▶ DIRECTIONS: The whole listing is to be returned exactly.

▶ PROVIDED MATERIAL:
* * * * *

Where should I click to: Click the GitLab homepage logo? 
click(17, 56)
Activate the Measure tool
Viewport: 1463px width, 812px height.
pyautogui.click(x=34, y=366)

* * * * *

▶ RESULT BELOW:
Where should I click to: Click the GitLab homepage logo? 
click(17, 56)
Activate the Measure tool
Viewport: 1463px width, 812px height.
pyautogui.click(x=34, y=366)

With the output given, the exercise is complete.